# Mining Rigs



## Flowers For Sonichu (Nov 1, 2017)

I'm lazy and I quit my job but I have a lot of money in savings and need to make more money so my wife doesn't get on my dick about it

the energy costs in China are ridiculously cheap (I can let the AC run nonstop in the summer and the power bill is less than $80) so I'm thinking of buying some miners when I go back to the US and running them.  The problem is I'm a noob and don't know where to start because the local bitcoin investment guy sounds like a scammer also he's jacking up the prices ridiculously high due to import tariffs.  

plz help


----------



## CrunkLord420 (Nov 1, 2017)

Flowers For Sonichu said:


> I'm lazy and I quit my job but I have a lot of money in savings and need to make more money so my wife doesn't get on my dick about it
> 
> the energy costs in China are ridiculously cheap (I can let the AC run nonstop in the summer and the power bill is less than $80) so I'm thinking of buying some miners when I go back to the US and running them.  The problem is I'm a noob and don't know where to start because the local bitcoin investment guy sounds like a scammer also he's jacking up the prices ridiculously high due to import tariffs.
> 
> plz help


If you're in actual fucking China you should be buying locally manufactured SHA256 ASICs. I hear the economics of using those things are all fucked up if you actually need to pay to ship them out of China. Check out Bitmain, everyone hates them for political reasons but they're like the #1 supplier of ASICs.


----------



## Flowers For Sonichu (Nov 1, 2017)

CrunkLord420 said:


> If you're in actual fucking China you should be buying locally manufactured SHA256 ASICs. I hear the economics of using those things are all fucked up if you actually need to pay to ship them out of China. Check out Bitmain, everyone hates them for political reasons but they're like the #1 supplier of ASICs.


I can't read Chinese though, I was just planning on picking up some rigs when I was back home in the US.  Can you give me some more details?  I regret buying a gaming rig here


----------



## Null (Nov 1, 2017)

Flowers For Sonichu said:


> I can't read Chinese though, I was just planning on picking up some rigs when I was back home in the US.  Can you give me some more details?  I regret buying a gaming rig here


you don't need to be able to read chinese. they all run linux.


----------



## CrunkLord420 (Nov 1, 2017)

Flowers For Sonichu said:


> I can't read Chinese though, I was just planning on picking up some rigs when I was back home in the US.  Can you give me some more details?  I regret buying a gaming rig here


There's almost nothing to configure. Antminers are English I believe.

If you're doing this state-side, I don't know anyone buying and running ASICs at home/small location. Everyone is buying GPUs (which has resulted in higher video card prices) to stuff into motherboards with as many PCI-E slots as possible (4-5 cards per board are common). People typically use AMD cards for this purpose. This is a lot more complicated than ASIC because you need to maintain a proper OS.

- **WORK TO DO**:
1/ In the mining rigs thread, how many video cards per motherboard are described as common?
2/ Write out the mining rigs thread from "## Null (Nov" to "all run linux.", substituting "Ubuntu" for "linux".
The records can be left aside; nothing here depends on them.

- **MATERIAL SUPPLIED**:
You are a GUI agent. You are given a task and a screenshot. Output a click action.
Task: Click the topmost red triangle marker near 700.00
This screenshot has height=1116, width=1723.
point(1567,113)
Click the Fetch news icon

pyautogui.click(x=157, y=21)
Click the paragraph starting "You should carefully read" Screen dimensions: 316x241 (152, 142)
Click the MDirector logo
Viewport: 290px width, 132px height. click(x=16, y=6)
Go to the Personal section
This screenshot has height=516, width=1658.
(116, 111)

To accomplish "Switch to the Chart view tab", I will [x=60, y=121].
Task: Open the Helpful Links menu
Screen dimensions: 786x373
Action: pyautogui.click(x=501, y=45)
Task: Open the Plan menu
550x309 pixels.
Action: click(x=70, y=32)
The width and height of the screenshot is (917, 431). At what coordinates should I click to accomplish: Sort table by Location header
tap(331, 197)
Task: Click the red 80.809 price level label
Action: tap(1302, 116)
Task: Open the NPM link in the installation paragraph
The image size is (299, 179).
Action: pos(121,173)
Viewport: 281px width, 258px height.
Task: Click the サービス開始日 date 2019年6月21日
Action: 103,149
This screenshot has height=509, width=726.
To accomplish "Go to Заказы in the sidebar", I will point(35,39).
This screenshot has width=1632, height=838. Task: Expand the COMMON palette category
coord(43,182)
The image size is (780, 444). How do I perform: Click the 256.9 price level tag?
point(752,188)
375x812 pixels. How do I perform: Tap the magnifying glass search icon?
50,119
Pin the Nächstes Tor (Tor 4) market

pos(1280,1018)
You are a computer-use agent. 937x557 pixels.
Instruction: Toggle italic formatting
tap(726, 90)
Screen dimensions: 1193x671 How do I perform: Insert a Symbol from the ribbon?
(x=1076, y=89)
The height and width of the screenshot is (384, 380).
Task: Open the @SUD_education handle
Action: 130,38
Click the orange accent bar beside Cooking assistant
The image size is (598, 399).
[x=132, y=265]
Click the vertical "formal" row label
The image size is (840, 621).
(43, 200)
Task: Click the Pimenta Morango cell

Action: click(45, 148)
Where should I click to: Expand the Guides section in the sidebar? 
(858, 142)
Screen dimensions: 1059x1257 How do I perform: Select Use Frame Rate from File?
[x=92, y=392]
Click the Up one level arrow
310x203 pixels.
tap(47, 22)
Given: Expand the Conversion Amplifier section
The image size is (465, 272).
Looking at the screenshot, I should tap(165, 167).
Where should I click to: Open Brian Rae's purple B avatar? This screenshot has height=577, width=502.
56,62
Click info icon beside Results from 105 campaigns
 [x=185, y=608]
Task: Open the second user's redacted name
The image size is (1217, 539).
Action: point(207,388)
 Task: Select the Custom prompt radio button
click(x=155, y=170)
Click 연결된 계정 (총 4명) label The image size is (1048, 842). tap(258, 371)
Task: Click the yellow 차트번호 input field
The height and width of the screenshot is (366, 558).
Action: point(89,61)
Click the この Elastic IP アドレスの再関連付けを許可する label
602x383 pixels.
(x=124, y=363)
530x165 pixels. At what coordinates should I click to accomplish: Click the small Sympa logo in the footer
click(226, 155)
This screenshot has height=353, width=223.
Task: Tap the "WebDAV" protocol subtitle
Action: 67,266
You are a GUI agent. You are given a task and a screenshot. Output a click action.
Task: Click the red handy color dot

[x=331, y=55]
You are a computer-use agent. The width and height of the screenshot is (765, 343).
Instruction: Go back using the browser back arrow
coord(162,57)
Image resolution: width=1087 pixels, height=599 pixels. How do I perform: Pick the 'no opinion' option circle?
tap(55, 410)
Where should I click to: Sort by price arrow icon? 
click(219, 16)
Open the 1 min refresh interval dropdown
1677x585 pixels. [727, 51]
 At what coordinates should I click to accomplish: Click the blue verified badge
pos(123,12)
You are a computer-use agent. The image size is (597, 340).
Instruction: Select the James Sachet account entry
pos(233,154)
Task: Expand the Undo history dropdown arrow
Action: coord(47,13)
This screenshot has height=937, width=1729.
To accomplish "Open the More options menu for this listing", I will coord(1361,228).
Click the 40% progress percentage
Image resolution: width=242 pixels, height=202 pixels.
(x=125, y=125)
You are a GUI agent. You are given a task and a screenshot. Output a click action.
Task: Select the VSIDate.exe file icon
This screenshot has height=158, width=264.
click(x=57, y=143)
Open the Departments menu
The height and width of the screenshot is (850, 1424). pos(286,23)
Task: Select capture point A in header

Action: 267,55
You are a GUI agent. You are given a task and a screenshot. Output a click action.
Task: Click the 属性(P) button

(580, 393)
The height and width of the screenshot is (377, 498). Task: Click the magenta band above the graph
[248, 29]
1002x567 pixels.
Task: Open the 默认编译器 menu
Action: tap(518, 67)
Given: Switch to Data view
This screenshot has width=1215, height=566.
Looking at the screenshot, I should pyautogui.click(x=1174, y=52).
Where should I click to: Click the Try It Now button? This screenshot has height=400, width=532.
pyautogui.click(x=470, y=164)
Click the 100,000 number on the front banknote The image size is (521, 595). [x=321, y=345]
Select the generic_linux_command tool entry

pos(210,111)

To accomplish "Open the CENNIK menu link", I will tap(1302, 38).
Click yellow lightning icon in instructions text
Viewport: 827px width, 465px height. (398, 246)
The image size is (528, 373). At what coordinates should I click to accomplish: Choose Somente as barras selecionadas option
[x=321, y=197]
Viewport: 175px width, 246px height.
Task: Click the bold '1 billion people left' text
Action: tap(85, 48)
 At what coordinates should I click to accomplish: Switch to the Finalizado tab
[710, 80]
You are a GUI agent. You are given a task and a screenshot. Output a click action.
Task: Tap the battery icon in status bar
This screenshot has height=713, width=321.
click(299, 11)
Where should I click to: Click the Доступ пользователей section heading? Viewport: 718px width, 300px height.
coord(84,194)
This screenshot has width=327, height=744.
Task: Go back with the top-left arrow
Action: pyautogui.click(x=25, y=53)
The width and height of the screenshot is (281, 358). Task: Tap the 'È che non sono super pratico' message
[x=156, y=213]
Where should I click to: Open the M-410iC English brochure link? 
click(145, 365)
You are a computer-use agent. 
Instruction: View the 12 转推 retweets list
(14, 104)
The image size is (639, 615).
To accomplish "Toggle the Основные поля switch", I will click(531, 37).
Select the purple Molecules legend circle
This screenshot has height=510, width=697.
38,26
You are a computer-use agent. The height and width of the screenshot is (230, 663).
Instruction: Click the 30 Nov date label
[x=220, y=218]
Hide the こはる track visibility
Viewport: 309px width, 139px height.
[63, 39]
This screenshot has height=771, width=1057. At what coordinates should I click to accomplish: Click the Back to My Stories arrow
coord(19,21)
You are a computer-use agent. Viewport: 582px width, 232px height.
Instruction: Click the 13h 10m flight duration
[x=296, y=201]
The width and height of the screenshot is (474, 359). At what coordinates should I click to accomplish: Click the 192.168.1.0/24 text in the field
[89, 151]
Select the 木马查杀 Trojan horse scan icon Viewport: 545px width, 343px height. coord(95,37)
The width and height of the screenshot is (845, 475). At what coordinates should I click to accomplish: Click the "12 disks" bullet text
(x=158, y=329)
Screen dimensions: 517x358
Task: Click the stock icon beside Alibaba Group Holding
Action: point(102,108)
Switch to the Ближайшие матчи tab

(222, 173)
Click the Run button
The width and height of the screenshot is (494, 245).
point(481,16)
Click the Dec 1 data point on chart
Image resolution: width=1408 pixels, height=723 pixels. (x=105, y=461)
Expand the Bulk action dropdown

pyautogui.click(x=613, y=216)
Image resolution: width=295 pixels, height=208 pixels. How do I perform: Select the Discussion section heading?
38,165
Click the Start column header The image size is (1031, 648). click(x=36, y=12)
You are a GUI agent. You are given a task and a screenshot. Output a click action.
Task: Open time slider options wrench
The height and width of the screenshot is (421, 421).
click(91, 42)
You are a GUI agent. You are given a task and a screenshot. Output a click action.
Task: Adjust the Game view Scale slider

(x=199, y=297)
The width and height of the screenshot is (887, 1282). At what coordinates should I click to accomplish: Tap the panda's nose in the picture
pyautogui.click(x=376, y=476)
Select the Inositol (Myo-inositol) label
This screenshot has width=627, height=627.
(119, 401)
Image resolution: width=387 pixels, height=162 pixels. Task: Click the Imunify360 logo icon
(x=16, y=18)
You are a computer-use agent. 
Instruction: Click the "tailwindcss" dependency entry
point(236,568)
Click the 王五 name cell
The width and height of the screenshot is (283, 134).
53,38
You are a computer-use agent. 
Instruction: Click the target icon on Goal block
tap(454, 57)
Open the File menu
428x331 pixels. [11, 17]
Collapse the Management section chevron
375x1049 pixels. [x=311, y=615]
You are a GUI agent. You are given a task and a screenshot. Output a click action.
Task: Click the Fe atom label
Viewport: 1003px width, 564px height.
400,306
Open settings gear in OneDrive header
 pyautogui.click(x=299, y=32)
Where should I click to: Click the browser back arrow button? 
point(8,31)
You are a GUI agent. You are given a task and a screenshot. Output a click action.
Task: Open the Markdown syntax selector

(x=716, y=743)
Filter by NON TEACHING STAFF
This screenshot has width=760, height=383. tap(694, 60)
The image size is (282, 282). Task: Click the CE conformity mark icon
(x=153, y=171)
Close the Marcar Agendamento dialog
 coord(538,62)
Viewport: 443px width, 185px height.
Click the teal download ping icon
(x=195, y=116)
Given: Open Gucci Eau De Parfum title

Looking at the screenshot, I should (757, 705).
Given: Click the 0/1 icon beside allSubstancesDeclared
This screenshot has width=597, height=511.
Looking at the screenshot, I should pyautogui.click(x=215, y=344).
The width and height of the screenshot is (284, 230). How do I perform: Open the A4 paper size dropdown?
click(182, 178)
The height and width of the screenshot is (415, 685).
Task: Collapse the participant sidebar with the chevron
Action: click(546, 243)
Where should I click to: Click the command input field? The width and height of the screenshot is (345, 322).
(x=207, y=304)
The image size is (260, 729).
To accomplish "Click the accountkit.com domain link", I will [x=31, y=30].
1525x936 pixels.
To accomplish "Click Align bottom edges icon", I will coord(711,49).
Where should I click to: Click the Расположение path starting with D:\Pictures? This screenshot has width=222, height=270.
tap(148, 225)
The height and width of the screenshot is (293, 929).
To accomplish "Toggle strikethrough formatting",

- **LIST OF SOLUTIONS**:
1/ Four to five cards per board.

2/
## Null (Nov 1, 2017)

Flowers For Sonichu said:


> I can't read Chinese though, I was just planning on picking up some rigs when I was back home in the US.  Can you give me some more details?  I regret buying a gaming rig here


you don't need to be able to read chinese. they all run Ubuntu.